TASK INPUTS Block Start

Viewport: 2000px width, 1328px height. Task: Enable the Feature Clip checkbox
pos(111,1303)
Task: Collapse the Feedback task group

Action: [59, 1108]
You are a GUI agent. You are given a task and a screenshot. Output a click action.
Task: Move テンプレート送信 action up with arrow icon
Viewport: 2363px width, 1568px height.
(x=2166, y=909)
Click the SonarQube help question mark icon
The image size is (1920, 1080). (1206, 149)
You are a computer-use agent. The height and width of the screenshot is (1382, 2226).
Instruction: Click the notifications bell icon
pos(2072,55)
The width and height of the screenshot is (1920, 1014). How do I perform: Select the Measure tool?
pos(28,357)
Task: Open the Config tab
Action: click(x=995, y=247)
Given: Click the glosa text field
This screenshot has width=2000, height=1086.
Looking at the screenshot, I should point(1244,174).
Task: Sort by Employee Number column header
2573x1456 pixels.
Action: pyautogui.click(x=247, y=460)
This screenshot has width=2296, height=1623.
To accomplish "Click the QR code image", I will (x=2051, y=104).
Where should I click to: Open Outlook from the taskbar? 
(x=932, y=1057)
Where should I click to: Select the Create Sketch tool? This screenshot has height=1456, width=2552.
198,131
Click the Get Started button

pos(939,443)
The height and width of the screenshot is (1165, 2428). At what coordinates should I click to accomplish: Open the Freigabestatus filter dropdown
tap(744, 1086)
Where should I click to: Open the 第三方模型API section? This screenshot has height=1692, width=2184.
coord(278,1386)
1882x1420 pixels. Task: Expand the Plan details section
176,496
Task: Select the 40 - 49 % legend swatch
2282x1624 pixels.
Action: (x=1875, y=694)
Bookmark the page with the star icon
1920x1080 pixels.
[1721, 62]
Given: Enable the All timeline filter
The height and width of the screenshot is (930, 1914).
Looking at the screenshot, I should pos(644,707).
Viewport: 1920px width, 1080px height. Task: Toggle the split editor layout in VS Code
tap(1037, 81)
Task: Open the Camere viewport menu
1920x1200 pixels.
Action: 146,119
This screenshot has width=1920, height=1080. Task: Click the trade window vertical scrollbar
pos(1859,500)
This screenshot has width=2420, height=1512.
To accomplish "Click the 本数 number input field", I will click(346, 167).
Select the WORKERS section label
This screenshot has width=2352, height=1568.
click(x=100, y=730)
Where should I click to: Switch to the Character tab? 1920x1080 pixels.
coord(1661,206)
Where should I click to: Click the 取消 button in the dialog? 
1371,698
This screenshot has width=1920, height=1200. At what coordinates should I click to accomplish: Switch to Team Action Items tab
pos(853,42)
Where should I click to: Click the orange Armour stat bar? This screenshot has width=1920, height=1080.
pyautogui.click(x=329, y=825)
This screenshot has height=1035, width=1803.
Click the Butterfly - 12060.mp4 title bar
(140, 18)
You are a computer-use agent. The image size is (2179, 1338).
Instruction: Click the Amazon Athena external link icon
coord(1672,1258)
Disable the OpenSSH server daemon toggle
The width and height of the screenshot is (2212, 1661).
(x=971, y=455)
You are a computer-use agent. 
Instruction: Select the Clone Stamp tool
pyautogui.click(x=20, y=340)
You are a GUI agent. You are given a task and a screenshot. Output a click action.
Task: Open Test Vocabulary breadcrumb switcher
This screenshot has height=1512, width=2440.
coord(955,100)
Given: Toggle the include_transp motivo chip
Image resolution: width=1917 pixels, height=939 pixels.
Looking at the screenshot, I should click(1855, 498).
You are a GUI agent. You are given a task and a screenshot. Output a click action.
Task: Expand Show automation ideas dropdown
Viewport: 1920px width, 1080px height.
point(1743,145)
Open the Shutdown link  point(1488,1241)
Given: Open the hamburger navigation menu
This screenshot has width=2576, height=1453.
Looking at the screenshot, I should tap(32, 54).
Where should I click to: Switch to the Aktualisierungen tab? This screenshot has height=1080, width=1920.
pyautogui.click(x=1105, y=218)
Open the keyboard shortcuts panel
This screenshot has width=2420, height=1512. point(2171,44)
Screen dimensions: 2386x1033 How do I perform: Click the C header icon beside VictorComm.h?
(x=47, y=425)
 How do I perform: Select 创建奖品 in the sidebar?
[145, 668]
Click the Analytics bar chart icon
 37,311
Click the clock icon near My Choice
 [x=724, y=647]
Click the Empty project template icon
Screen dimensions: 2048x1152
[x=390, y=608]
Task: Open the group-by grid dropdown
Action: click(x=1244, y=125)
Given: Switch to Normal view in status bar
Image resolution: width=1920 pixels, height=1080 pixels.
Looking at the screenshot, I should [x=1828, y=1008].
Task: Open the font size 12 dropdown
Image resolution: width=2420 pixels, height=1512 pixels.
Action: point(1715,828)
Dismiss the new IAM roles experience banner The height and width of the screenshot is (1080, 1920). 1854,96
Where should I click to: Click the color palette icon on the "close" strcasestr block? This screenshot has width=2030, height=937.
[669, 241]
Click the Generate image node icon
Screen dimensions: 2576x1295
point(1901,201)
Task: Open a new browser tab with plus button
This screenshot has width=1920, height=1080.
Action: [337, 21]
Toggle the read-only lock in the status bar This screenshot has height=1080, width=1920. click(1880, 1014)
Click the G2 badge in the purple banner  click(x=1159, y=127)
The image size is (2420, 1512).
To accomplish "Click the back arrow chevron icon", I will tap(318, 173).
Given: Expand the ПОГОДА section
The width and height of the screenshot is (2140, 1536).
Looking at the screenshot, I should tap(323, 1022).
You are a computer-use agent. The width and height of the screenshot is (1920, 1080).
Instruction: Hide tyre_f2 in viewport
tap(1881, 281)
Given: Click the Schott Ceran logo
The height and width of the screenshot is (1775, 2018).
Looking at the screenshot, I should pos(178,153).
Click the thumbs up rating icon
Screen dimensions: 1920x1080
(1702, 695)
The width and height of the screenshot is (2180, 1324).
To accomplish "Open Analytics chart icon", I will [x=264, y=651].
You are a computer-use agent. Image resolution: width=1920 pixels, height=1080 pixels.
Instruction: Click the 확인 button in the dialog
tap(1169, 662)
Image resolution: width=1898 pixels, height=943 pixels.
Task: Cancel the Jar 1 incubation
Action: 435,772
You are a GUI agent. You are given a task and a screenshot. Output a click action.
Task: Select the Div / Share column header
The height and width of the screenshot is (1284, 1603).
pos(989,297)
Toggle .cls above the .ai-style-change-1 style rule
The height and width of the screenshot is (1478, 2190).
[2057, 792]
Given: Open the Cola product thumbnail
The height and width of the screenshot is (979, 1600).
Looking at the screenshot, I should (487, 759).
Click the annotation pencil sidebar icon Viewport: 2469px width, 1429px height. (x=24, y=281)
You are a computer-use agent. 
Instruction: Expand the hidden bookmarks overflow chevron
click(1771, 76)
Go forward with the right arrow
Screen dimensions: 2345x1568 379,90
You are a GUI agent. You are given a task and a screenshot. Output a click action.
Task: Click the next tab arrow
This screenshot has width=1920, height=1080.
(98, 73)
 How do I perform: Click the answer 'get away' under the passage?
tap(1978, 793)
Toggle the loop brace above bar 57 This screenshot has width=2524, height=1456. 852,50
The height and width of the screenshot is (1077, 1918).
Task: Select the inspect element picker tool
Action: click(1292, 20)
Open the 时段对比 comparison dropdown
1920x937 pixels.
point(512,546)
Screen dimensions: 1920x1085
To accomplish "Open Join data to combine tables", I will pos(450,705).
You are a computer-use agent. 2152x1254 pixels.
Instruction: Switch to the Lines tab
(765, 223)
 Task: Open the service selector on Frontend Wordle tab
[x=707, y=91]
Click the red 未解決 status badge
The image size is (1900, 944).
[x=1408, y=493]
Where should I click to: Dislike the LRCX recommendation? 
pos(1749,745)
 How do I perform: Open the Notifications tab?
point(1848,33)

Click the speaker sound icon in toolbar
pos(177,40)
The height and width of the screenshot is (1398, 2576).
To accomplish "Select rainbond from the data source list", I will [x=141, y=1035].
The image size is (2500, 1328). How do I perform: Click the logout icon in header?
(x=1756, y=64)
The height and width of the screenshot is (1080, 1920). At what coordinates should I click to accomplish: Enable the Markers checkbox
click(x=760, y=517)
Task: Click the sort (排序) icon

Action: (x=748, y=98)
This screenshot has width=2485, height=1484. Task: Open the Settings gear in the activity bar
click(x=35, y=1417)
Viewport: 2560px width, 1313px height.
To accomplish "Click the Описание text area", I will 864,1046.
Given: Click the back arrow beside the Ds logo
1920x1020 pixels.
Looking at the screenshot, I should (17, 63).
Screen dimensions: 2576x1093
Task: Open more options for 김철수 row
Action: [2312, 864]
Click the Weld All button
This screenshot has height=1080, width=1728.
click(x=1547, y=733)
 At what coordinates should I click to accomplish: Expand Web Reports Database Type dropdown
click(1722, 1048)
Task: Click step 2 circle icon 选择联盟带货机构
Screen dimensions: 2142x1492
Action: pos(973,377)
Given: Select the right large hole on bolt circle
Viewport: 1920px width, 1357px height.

TASK INPUTS Block End

◆ EXERCISE GOAL
Each line above that includes "circle" should be shown.

◆ WRITTEN REPLY
Task: Click step 2 circle icon 选择联盟带货机构
Given: Select the right large hole on bolt circle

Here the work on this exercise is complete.